▸ Dokumenttext:

Bombiger Asphalt für die „Autobahn des Todes“

Eine geplante Autobahn durchs spanische Baskenland rief die ETA auf den Plan — samt obligatem Sprengstoffterror/ Ökologische Anliegen — Erhalt einer Naturlandschaft — gerieten darüber völlig in den Hintergrund/ Das Für und Wider den Baustopp ist einer Pro-Contra-Debatte um die ETA gewichen  ■ Von Antje Bauer

Eigentlich geht es nur um ein verträumtes Tal zwischen den baskischen Dörfern Andoain und Leitzaran. Auf den Kuppen seiner Hügel liegen vereinzelt „Caserios“, Bauernhöfe, an den Abhängen wuchern ungestört Brombeerhecken, Büsche und Bäume und verwehren fast die Sicht auf das Flüßchen Leitzaran, das dem Tal seinen Namen gegeben hat. Zu steil für landwirtschaftliche Nutzung, gehört das Tal von Leitzaran zu den wenigen im Baskenland, die weder besiedelt noch beackert sind. Nur Angler kommen hierher.

Durch dieses kleine Paradies will der Kreistag der baskischen Provinz Gipuzkoa eine vierspurige Straße legen — längs durch, auf halber Höhe des Abhangs. Die neue Rasestrecke ist als Teil einer Autobahn gedacht, die ab 1993 San Sebastian mit der Hauptstadt der Provinz Navarra, Pamplona, verbinden soll. Die geplante Autobahn soll eine der unfallreichsten Straßen des Gebiets entschärfen, bislang abgelegene Regionen für den Verkehr erschließen und durch eine schnelle Verkehrsverbindung auch die sonstigen Beziehungen zu Navarra verbessern.

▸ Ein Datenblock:
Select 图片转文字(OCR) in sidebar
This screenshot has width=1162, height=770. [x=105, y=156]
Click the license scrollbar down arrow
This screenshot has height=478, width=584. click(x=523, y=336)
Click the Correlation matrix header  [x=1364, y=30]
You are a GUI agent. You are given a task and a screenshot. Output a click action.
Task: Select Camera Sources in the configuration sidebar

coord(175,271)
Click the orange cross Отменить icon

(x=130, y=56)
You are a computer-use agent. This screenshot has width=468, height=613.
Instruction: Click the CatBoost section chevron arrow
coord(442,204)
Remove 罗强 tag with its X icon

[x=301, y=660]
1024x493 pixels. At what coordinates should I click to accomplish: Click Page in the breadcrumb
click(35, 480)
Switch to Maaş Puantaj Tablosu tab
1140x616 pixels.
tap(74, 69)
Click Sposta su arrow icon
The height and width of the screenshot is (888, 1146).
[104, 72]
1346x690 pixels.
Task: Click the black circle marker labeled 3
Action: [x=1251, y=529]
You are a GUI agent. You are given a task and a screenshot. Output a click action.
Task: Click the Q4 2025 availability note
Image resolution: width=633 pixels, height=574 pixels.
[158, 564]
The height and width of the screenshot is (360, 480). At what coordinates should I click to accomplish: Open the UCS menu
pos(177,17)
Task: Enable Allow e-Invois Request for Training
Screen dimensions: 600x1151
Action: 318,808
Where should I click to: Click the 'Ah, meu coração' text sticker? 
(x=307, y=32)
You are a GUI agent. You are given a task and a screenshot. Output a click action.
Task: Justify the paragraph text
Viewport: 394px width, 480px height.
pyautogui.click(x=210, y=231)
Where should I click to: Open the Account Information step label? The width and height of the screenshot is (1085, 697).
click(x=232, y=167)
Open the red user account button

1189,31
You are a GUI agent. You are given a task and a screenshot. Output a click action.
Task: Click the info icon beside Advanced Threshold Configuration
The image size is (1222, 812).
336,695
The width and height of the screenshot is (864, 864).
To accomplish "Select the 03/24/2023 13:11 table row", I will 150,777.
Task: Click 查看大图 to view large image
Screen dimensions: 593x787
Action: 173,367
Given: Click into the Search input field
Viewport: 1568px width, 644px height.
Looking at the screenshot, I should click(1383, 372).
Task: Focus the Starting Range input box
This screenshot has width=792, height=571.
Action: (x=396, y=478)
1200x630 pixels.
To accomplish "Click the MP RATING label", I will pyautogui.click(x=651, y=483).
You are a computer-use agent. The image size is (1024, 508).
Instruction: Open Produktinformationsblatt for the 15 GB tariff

▸ Schriftliche Aufgabe:
Schreiben Sie aus dem Dokumenttext alles von „Eigentlich geht es“ bis hinunter zu „Angler kommen hierher.“ erneut ab und tauschen Sie dabei „Angler“ gegen „Wanderer“ aus.

▸ Antwort:
Eigentlich geht es nur um ein verträumtes Tal zwischen den baskischen Dörfern Andoain und Leitzaran. Auf den Kuppen seiner Hügel liegen vereinzelt „Caserios“, Bauernhöfe, an den Abhängen wuchern ungestört Brombeerhecken, Büsche und Bäume und verwehren fast die Sicht auf das Flüßchen Leitzaran, das dem Tal seinen Namen gegeben hat. Zu steil für landwirtschaftliche Nutzung, gehört das Tal von Leitzaran zu den wenigen im Baskenland, die weder besiedelt noch beackert sind. Nur Wanderer kommen hierher.